(Saved data entries)

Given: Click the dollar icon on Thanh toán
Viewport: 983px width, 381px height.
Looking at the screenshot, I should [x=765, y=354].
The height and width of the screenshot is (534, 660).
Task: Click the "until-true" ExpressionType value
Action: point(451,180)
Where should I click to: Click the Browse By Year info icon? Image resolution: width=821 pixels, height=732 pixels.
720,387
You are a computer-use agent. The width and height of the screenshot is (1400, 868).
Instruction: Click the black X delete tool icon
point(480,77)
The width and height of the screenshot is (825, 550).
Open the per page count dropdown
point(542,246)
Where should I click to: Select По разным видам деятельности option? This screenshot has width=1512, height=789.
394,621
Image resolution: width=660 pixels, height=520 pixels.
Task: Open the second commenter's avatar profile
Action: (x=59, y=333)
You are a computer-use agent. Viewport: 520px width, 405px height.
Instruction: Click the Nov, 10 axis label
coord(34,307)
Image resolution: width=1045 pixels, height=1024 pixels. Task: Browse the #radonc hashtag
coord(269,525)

EXERCISE DESCRIPTION:
Copy the data exactly as it was presented.

EXERCISE ANSWER:
Given: Click the dollar icon on Thanh toán
Viewport: 983px width, 381px height.
Looking at the screenshot, I should [x=765, y=354].
The height and width of the screenshot is (534, 660).
Task: Click the "until-true" ExpressionType value
Action: point(451,180)
Where should I click to: Click the Browse By Year info icon? Image resolution: width=821 pixels, height=732 pixels.
720,387
You are a computer-use agent. The width and height of the screenshot is (1400, 868).
Instruction: Click the black X delete tool icon
point(480,77)
The width and height of the screenshot is (825, 550).
Open the per page count dropdown
point(542,246)
Where should I click to: Select По разным видам деятельности option? This screenshot has width=1512, height=789.
394,621
Image resolution: width=660 pixels, height=520 pixels.
Task: Open the second commenter's avatar profile
Action: (x=59, y=333)
You are a computer-use agent. Viewport: 520px width, 405px height.
Instruction: Click the Nov, 10 axis label
coord(34,307)
Image resolution: width=1045 pixels, height=1024 pixels. Task: Browse the #radonc hashtag
coord(269,525)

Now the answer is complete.